You can feel free to wear a sign. You can encourage your hysterical, paranoid cohorts to also wear a sign to whitelist yourselves to each other.
The largest and longest of the ongoing measles outbreaks in the United States started last year when an unvaccinated ultra-Orthodox Jewish child in New York visited Israel and became infected.
This reads like a fairy-tale to me.
Can you really trace this stuff to the exact people involved and how it happened and state it as fact like that?
Maybe you can. I don't know. I just don't give CNN much benefit of the doubt lol and wouldn't be surprised if it was total fairy-tale.
Plus what does "ultra-Orthodox" have to do with anything? (If it was a Muslim going back to Pakistan I tend to feel like they don't go out of their way to work this into the article, let alone mention the degree of orthodoxy.)
I would think 3rd world migrants and caravans of Hondurans and mass illegal border crossing (where of course there's no mechanism to test for viruses) are all likely contributors to measles re-emerging in the US.
But no, look over here, it was that Jewish kid in New York 😆😆
It rarely happens, but about seven to 10 years after someone has measles, they can develop subacute sclerosing panencephalitis, a disabling and deadly brain disorder, according to the CDC.
Among people who contracted measles during a resurgence in the United States in 1989 to 1991, 4 to 11 out of every 100,000 were estimated to be at risk for developing the disease.
So not to minimize the chance of getting an awful disorder, but note that even if this "estimation" is correct, what it boils down to is < 0.1% chance of being at risk for it...
🤔
At risk. In someone's estimation. I wonder how many actually got it.
(Or why CNN didn't just give us that info instead, which is a data point that actually means something. Or why they're turning back the clock to 1989 rather than give us something current.)
Hint: Measles isn't actually going to kill you.
Besides, you could tell me that by virtue of being alive we all constantly face a 0.1% chance of becoming at risk for basically everything, and that would sound pretty uneventful and how probability works.
"For years I'm not going to be able to rest from this fear," Sukenik said.
Then you're insane and should read less CNN articles.
"If they want to pick a fight with me, I am not afraid," she said.
Not afraid of words on the internet. Good. Have a ribbon: 🎀🎀
But she literally is the one picking the fight. (She's making Facebook posts about it and suggesting that they're at fault for what happened to her daughter.)
Of course you can understand why she'd pick the fight. Even disagreeing with her, I certainly understand and in a way totally support a concerned mother speaking her mind.
But it's psychotic to pretend they're picking a fight with you.
CNN
In CNN's defense, they probably aren't even trying to be journalists or accurate or anything.
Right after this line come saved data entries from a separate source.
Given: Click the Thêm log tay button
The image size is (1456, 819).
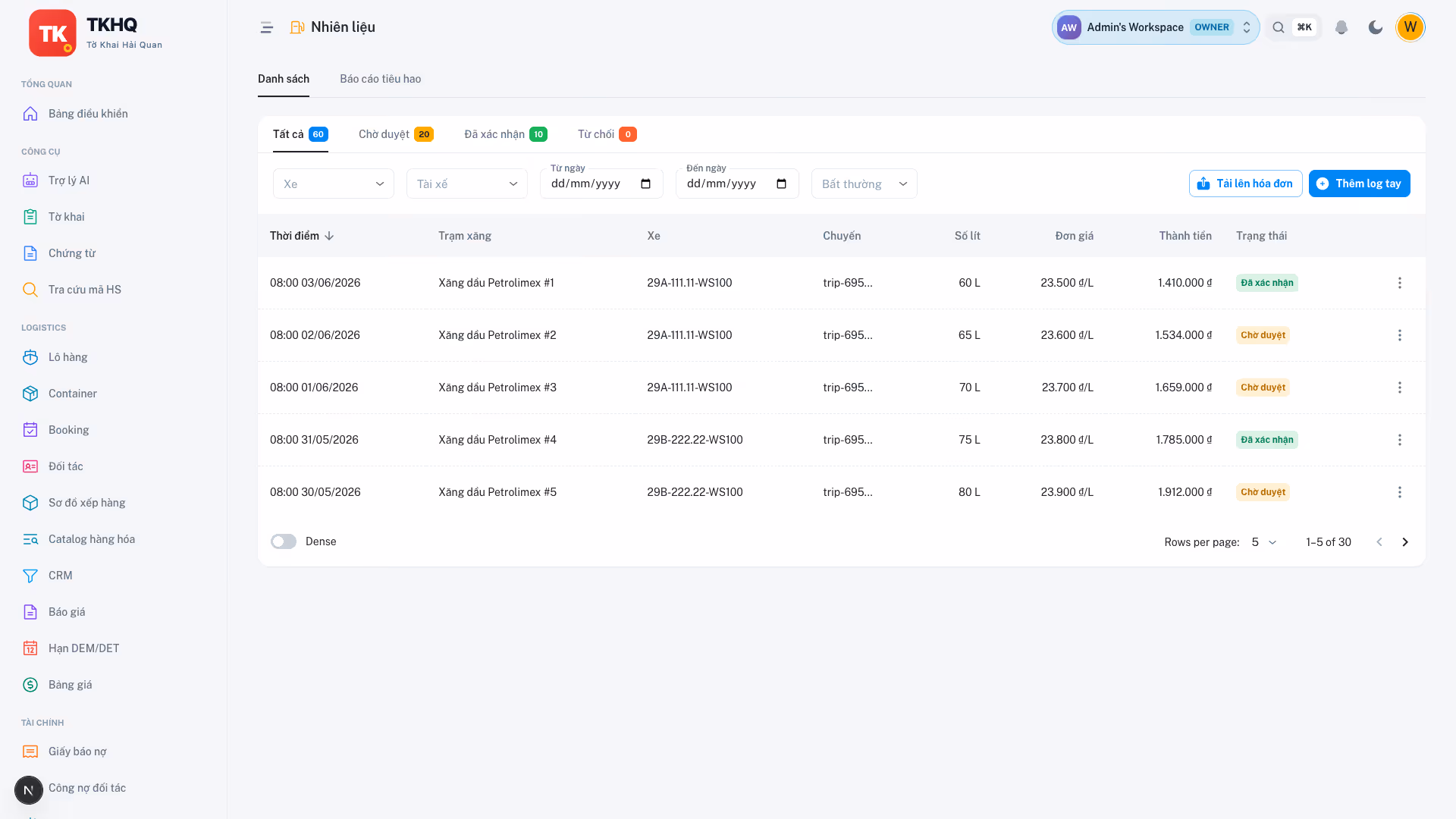Looking at the screenshot, I should click(1359, 184).
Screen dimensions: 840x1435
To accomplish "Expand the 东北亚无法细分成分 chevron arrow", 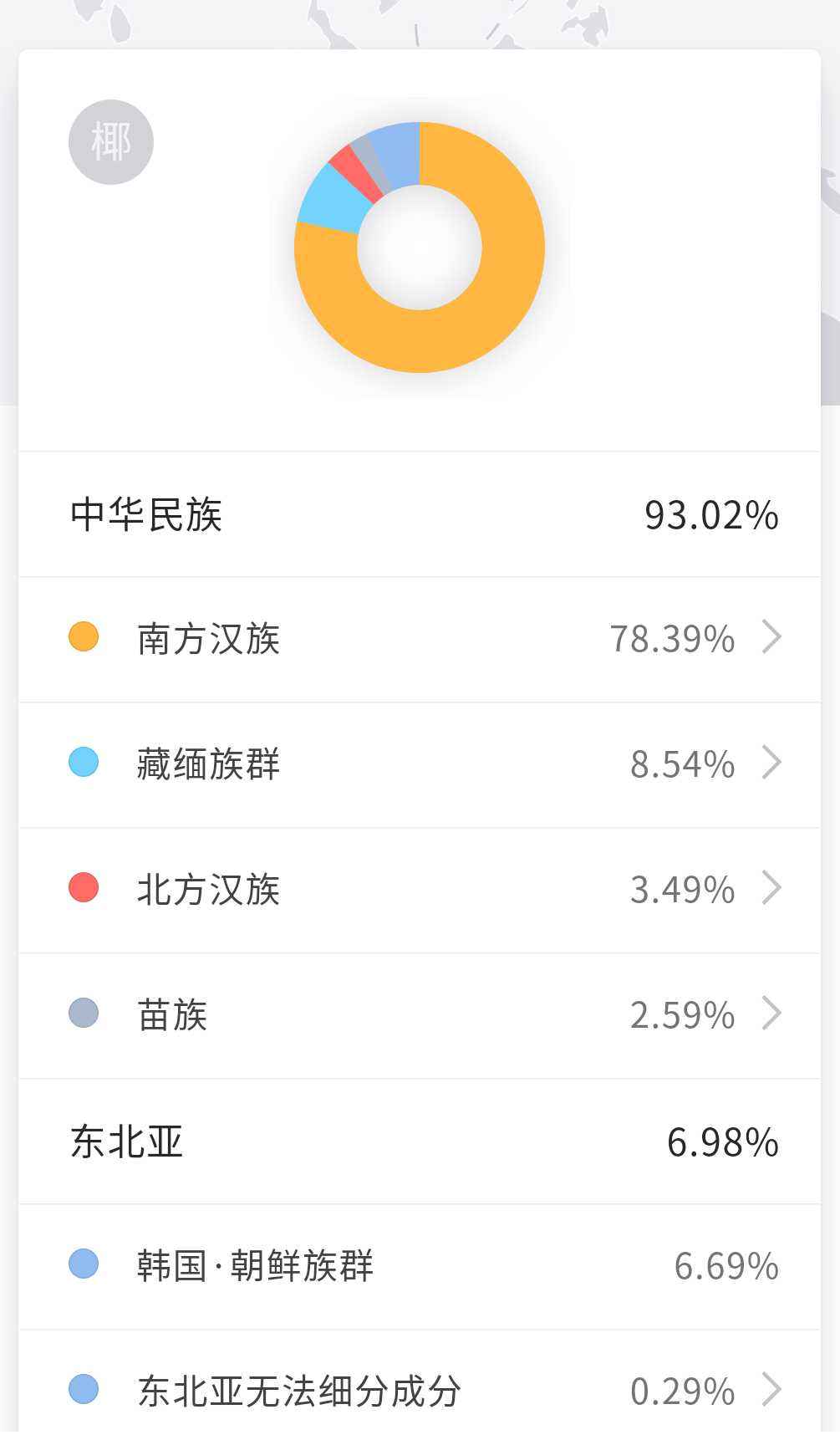I will [x=771, y=1389].
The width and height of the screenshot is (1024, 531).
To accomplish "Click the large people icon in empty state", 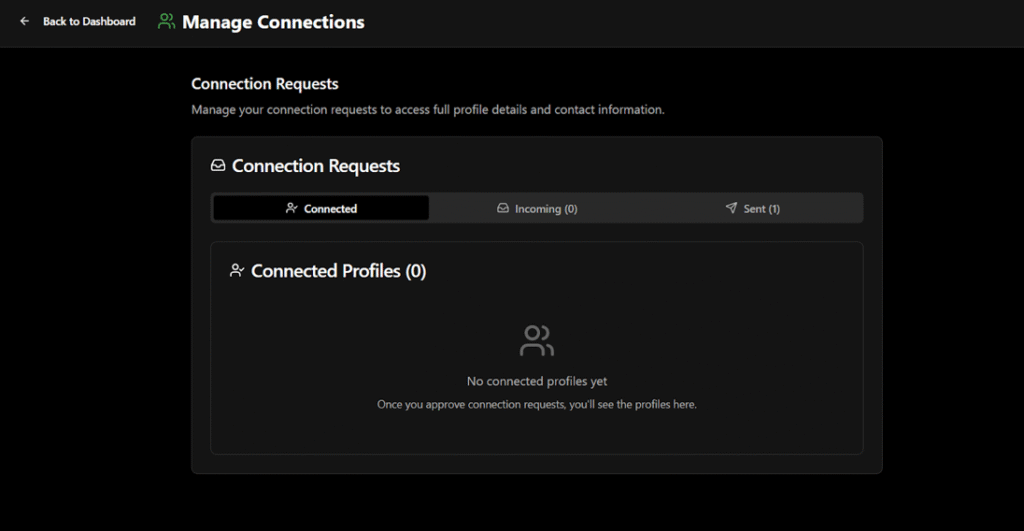I will [x=537, y=341].
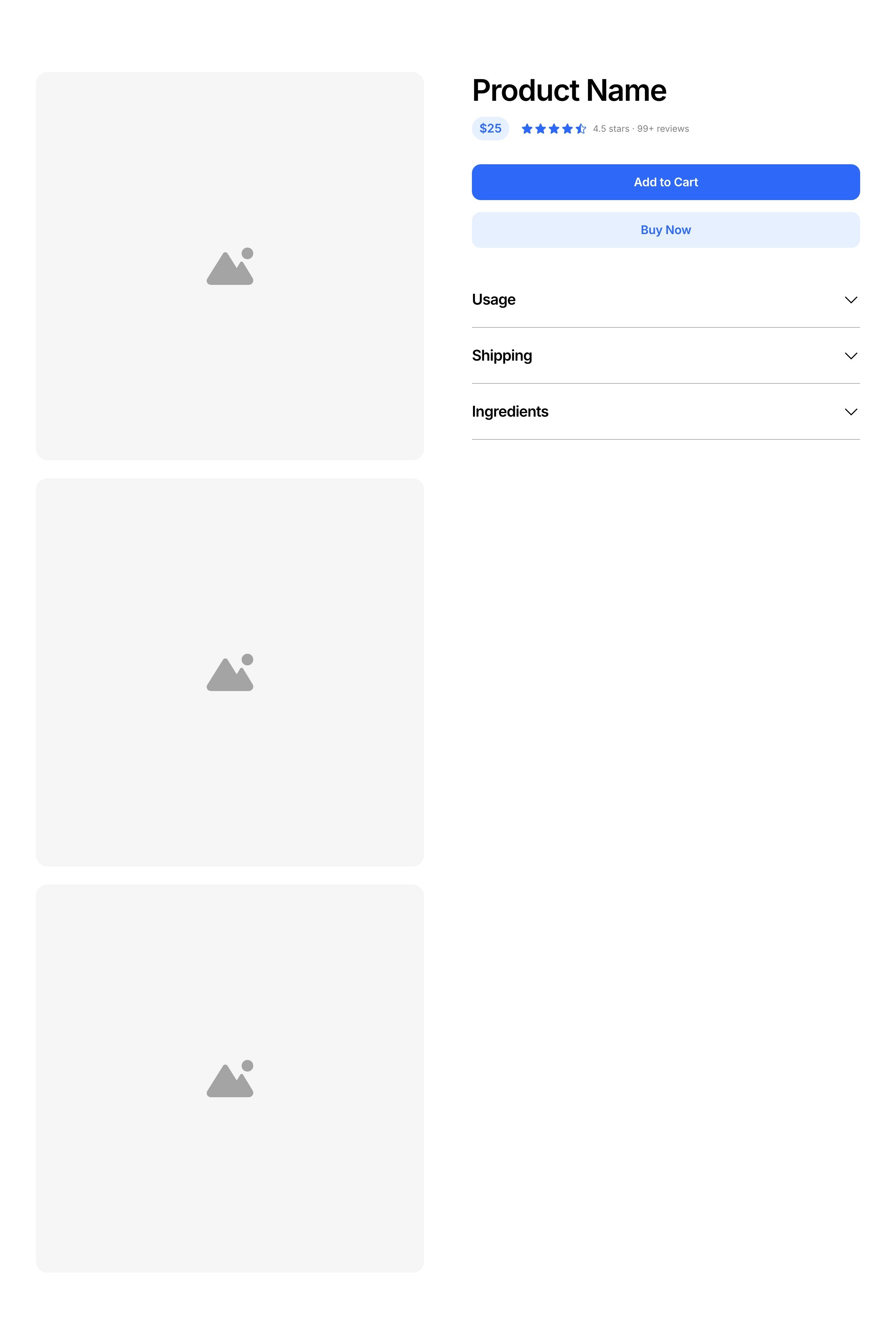Open the Ingredients accordion heading
Viewport: 896px width, 1344px height.
510,411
Attracting eyeballs to advertisements is the point.
That's what it is, a vehicle to bring the most eyes to the most advertisements.
And ultimately it's not reasonable of us to expect them to behave like journalists when the incentives are otherwise. It's kind of like you can't expect Razor Ramon to go out there and have a real match with Shawn Michaels. Why would they when something else works better?
It all makes more sense and feels more sane and less ridiculous to me when I stop and appreciate that.